Sutimlimab

Monoclonal antibody
- Type: Whole antibody
- Source: Chimeric/humanized hybrid
- Target: complement component 1s

Clinical data
- Trade names: Enjaymo
- Other names: BIVV009, sutimlimab-jome
- License data: US DailyMed: Sutimlimab;
- Routes of administration: Intravenous infusion
- Drug class: Complement inhibitor
- ATC code: L04AJ04 (WHO) ;

Legal status
- Legal status: US: ℞-only; EU: Rx-only;

Identifiers
- CAS Number: 2049079-64-1;
- DrugBank: DB14996;
- UNII: GNWE7KJ995;
- KEGG: D11530;

= Sutimlimab =

Monoclonal antibody

Sutimlimab, sold under the brand name Enjaymo, is a monoclonal antibody that is used to treat adults with cold agglutinin disease (CAD). It is given by intravenous infusion. Sutimlimab prevents complement-enhanced activation of autoimmune human B cells in vitro.

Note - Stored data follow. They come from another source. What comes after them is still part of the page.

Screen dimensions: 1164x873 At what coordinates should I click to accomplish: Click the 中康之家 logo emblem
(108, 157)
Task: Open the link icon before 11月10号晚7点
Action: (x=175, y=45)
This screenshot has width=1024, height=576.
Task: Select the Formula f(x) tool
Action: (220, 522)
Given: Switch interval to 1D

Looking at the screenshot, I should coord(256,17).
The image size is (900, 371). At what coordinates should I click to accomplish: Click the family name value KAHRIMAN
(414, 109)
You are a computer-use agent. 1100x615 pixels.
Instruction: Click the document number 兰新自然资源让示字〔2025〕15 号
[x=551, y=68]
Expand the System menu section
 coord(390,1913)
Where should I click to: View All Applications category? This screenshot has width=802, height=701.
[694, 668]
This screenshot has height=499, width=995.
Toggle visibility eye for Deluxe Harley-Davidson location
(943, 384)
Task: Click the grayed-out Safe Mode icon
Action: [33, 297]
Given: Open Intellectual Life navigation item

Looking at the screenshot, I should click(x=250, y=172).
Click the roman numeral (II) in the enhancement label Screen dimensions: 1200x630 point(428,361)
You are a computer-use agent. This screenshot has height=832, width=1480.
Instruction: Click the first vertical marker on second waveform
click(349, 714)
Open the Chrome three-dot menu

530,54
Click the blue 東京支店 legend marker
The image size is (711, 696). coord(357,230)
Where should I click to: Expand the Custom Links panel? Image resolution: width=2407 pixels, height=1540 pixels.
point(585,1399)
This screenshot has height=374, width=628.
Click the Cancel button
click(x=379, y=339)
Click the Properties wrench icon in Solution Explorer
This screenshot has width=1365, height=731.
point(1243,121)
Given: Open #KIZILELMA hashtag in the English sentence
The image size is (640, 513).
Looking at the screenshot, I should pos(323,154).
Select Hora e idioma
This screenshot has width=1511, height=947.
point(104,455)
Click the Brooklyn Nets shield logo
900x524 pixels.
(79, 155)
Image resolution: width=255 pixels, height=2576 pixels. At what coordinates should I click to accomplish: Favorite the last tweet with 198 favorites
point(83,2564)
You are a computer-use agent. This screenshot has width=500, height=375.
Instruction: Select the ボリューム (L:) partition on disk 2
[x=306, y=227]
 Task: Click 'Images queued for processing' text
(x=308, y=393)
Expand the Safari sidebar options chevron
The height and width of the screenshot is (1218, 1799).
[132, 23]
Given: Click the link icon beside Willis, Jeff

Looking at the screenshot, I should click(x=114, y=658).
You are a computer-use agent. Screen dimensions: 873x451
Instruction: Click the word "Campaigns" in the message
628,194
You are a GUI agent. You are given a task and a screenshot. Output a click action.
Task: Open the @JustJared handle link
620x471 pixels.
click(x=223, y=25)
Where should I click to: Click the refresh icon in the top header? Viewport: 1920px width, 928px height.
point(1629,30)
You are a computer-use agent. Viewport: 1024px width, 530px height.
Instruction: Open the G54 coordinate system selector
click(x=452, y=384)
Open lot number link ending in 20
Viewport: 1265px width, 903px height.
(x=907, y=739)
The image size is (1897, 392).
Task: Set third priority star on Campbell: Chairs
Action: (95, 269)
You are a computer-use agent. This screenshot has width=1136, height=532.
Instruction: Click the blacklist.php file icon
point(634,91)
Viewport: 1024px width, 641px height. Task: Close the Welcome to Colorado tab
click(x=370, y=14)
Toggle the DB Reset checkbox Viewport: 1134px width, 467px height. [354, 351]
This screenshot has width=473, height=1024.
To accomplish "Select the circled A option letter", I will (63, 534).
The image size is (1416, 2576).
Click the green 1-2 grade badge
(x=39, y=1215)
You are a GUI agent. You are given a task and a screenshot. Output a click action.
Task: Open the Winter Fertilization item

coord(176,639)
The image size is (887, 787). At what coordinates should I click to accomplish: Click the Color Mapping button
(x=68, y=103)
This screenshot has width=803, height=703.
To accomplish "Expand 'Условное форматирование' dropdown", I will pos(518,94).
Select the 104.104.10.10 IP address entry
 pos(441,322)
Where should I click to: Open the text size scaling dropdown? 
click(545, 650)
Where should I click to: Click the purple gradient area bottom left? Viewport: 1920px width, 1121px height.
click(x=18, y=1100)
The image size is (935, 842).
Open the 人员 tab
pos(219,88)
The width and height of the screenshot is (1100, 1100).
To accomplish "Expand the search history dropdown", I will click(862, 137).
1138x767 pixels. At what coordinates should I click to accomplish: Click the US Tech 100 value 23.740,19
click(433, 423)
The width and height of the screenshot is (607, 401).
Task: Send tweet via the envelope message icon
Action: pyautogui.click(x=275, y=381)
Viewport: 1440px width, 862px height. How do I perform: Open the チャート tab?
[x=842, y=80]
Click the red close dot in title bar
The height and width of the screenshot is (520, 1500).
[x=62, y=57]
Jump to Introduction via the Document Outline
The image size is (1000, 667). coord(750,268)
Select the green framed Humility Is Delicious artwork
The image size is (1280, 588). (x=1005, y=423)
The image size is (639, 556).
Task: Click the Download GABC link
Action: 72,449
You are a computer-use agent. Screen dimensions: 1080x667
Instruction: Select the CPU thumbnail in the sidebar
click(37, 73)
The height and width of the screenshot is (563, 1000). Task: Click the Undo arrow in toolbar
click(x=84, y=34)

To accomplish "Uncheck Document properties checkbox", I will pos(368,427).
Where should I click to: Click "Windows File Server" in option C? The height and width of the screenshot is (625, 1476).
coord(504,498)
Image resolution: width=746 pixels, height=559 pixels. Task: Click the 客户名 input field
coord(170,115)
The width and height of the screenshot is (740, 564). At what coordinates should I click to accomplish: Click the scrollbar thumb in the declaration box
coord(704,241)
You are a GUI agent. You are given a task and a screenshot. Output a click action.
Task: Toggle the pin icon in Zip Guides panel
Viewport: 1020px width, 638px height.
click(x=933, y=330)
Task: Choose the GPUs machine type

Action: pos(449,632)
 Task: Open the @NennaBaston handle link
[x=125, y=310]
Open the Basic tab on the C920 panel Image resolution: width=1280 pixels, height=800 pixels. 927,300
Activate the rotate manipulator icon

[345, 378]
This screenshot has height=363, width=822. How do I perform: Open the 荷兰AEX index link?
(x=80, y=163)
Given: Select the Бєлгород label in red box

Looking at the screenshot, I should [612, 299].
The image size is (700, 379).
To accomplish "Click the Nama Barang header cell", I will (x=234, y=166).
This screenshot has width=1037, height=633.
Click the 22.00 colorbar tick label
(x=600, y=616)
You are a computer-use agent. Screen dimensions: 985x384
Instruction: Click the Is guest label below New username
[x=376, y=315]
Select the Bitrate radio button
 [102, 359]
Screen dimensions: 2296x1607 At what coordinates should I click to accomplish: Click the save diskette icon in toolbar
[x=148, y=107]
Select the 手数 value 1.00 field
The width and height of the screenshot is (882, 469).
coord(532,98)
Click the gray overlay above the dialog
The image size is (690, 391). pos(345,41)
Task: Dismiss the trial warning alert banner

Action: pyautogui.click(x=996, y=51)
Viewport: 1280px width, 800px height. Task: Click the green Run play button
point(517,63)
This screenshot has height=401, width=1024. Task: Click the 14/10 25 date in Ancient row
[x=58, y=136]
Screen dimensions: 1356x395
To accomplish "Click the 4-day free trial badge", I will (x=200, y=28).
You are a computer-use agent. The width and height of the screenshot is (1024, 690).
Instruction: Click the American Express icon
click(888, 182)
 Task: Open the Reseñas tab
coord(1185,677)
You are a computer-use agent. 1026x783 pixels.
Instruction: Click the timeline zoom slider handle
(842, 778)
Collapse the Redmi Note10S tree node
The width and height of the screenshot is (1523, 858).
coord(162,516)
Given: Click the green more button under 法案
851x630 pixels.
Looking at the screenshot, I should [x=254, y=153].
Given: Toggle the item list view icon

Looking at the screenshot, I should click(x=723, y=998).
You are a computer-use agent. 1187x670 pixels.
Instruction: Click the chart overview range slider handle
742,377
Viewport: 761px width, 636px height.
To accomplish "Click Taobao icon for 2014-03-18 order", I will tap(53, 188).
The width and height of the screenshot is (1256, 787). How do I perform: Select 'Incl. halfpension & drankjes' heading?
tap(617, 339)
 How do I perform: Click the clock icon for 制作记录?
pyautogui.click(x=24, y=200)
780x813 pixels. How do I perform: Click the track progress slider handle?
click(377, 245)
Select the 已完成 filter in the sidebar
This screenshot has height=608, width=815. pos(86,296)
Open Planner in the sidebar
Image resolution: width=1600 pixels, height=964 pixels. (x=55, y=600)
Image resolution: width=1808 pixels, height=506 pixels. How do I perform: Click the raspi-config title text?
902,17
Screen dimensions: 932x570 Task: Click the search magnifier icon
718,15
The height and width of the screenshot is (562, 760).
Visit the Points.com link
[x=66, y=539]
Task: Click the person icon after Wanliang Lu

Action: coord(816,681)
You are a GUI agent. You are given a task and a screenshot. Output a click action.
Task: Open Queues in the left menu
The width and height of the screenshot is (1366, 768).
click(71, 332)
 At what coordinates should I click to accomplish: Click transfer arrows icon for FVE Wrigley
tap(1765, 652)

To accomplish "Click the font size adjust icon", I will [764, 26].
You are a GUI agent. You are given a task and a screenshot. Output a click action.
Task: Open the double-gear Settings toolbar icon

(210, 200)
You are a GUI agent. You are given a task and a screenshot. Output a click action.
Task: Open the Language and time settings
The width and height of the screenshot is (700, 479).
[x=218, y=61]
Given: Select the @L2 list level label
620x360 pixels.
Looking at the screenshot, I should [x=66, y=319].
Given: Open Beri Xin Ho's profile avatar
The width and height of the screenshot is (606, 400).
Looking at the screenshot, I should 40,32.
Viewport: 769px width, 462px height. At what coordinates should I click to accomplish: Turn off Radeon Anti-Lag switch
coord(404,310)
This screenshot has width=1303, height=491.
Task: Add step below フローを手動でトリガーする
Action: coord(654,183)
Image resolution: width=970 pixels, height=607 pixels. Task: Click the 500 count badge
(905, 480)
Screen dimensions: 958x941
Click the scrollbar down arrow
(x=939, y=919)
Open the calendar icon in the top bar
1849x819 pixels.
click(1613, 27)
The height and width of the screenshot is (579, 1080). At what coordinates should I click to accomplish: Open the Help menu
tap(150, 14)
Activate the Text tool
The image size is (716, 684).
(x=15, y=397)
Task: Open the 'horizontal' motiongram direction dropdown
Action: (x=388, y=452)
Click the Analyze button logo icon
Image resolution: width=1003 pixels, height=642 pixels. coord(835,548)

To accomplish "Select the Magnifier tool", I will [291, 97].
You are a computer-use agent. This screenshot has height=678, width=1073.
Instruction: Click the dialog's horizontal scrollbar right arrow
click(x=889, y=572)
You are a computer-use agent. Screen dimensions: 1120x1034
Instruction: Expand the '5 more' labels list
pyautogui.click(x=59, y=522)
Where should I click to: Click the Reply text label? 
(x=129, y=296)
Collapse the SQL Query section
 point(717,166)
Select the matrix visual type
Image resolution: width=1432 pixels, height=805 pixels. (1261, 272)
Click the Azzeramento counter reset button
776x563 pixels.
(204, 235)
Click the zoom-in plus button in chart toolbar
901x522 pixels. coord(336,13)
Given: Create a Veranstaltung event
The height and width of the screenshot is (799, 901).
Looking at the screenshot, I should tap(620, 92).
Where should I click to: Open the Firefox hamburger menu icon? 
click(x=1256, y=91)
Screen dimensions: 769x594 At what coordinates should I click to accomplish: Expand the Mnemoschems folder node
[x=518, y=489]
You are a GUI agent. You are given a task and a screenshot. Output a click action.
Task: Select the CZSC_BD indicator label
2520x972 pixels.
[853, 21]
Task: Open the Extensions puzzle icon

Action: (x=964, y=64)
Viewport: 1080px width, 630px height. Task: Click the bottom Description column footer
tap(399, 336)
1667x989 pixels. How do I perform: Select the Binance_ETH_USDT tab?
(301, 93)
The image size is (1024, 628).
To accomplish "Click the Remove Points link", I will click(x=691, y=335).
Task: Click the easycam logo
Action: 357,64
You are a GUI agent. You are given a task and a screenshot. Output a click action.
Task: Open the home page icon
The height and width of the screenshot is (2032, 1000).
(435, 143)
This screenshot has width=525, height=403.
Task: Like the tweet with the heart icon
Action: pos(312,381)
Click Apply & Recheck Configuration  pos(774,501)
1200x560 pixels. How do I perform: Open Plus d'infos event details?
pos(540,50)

The most common side effects include headache, high blood pressure, urinary tract infection (infection of the structures that carry urine), upper respiratory tract infection (nose and throat infection), nasopharyngitis (inflammation of the nose and throat), nausea, abdominal pain, infusion-related reactions and cyanosis (bluish discoloration of hands and feet in response to cold and stress).

This medication is being developed by Bioverativ, a Sanofi company. Sutimlimab was approved for medical use in the United States in February 2022, and in the European Union in November 2022. The US Food and Drug Administration (FDA) considers it to be a first-in-class medication.

== Medical uses ==
Sutimlimab is indicated to decrease the need for red blood cell transfusion due to hemolysis (red blood cell destruction) in adults with cold agglutinin disease (CAD).

== Adverse effects ==
The most common side effects include respiratory tract infection, viral infection, diarrhea, dyspepsia (indigestion), cough, arthralgia (joint stiffness), arthritis, and swelling in the lower legs and hands. In two phase 3 studies (n=66), 29% of patients experienced infusion-related reactions, including shortness of breath, rapid heartbeat, nausea, flushing, headache, hypotension, chest discomfort, pruritis, rash, injection site reaction, and dizziness.

== Pharmacology ==

=== Mechanism of action ===
Sutimlimab targets the C1s enzyme and inhibits its enzymatic propagation of the classical complement pathway, thereby, preventing the formation of the C3-convertase enzyme.

== History ==
The effectiveness of sutimlimab was assessed in a study of 24 adults with cold agglutinin disease who had a blood transfusion within the past six months. All participants received sutimlimab for up to six months and could choose to continue therapy in a second part of the trial. Based on body weight, participants received either a 6.5 g or 7.5 g infusion of sutimlimab into their vein on day 0, day 7, and every 14 days through week 25.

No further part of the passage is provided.